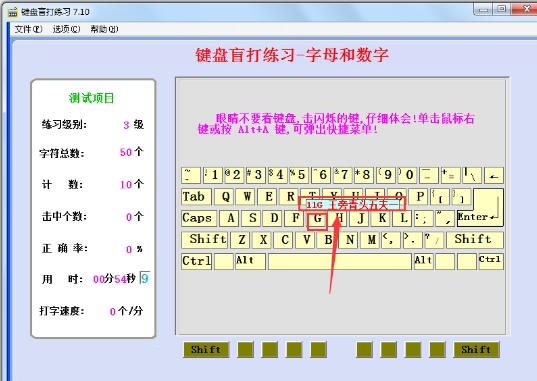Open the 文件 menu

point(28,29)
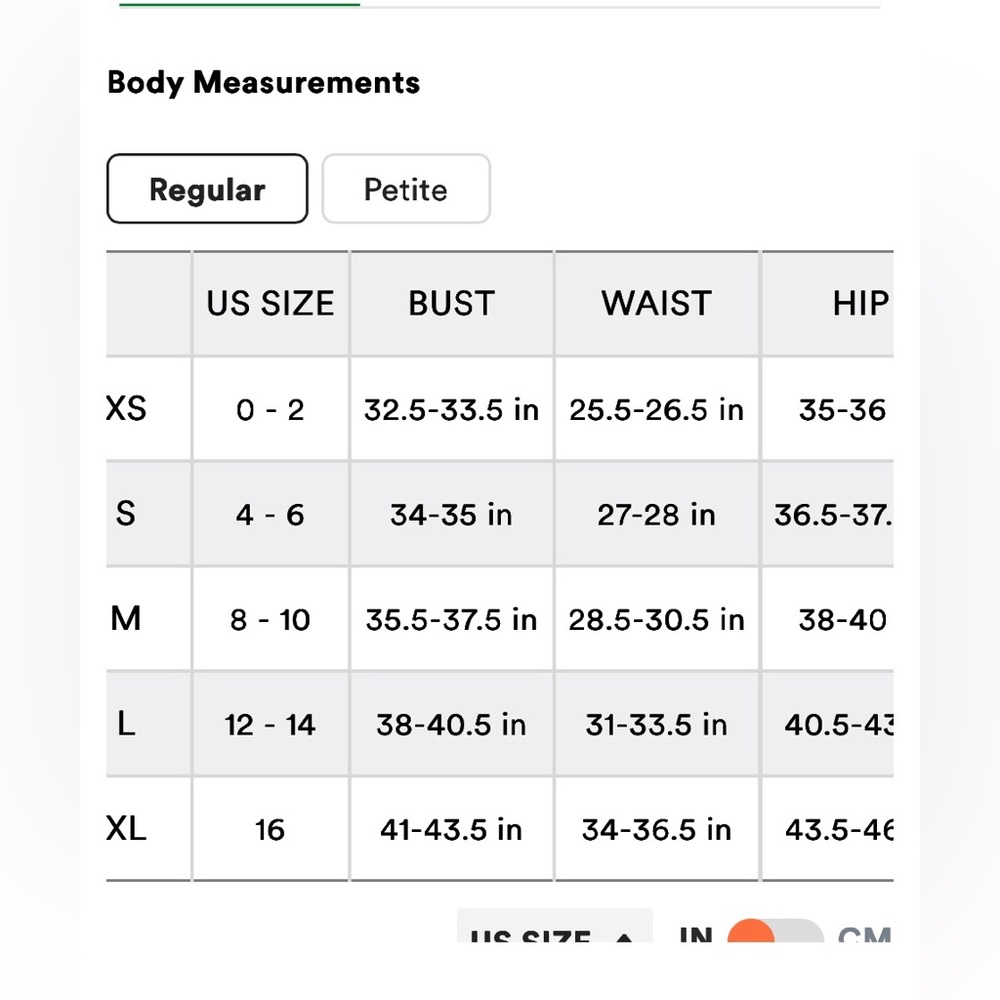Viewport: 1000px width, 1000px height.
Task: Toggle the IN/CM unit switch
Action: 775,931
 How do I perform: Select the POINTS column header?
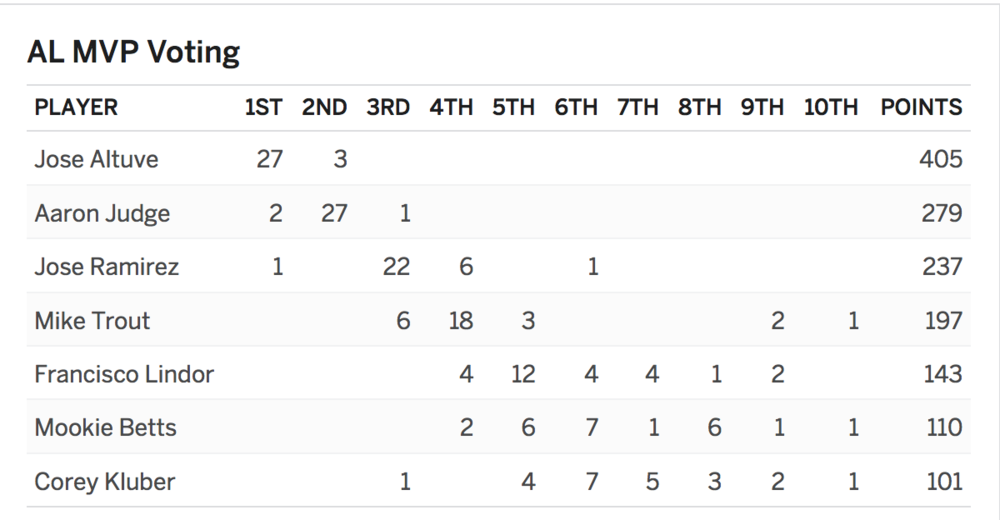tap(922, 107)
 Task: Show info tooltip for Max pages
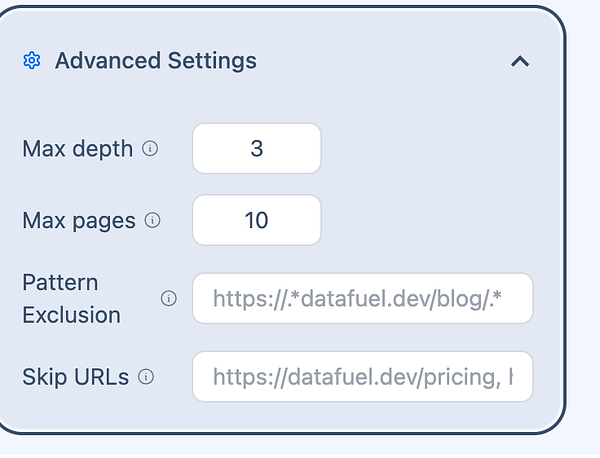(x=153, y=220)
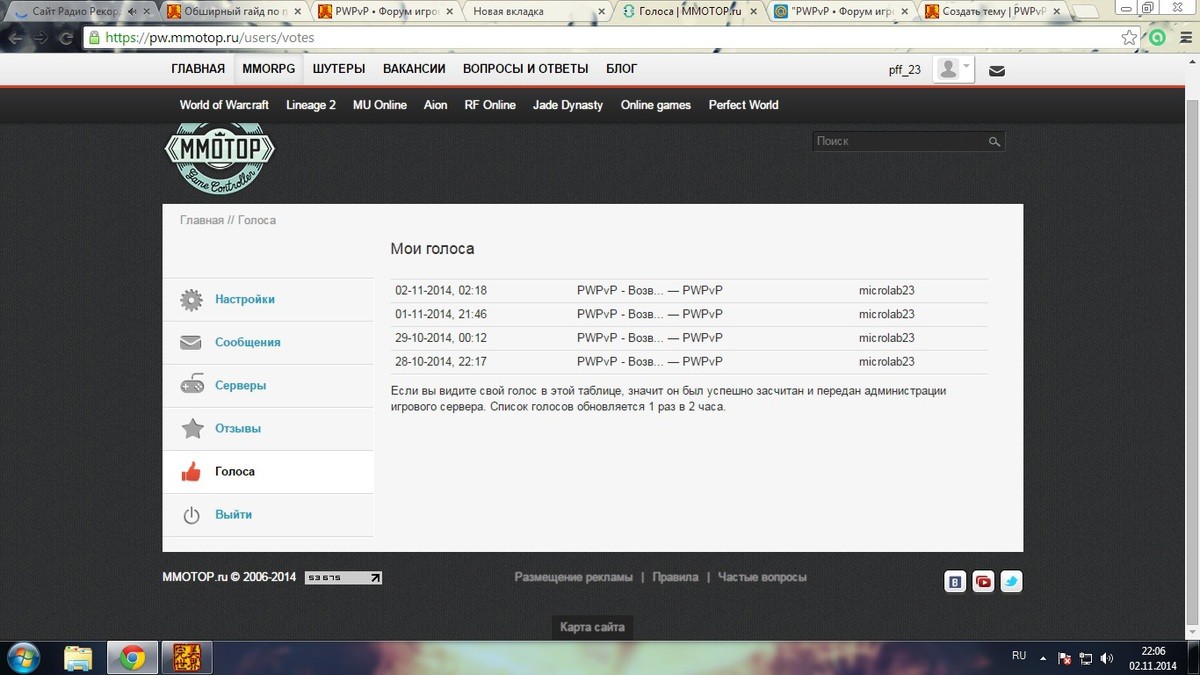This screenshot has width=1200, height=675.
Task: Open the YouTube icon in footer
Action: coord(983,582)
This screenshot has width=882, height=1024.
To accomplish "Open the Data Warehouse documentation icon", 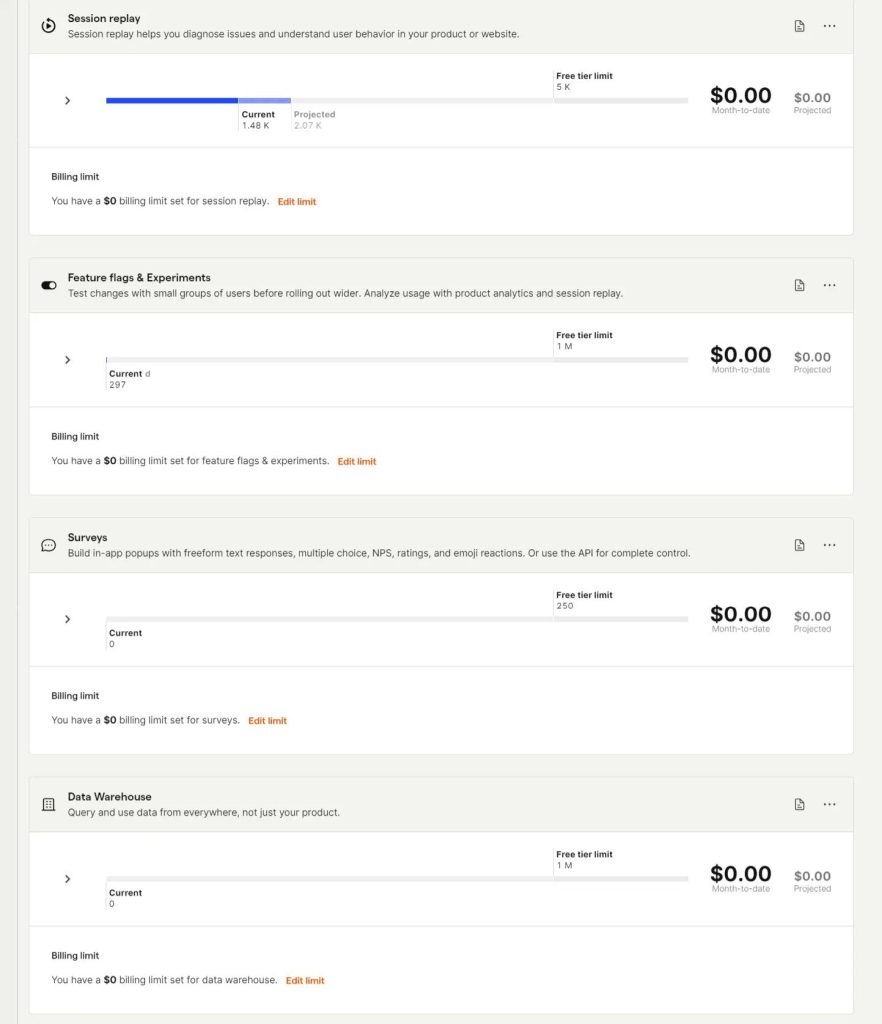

> Exercise requirements: Every line from the one containing "How do I perform: Select" through the last line of the listing must be written out again exactly, and no other line. Leave the pictures aside.

> Task solution:
 How do I perform: Select the POINTS column header?
tap(922, 107)
 Task: Show info tooltip for Max pages
(x=153, y=220)
This screenshot has width=1200, height=675.
Task: Open the YouTube icon in footer
Action: coord(983,582)
This screenshot has width=882, height=1024.
To accomplish "Open the Data Warehouse documentation icon", 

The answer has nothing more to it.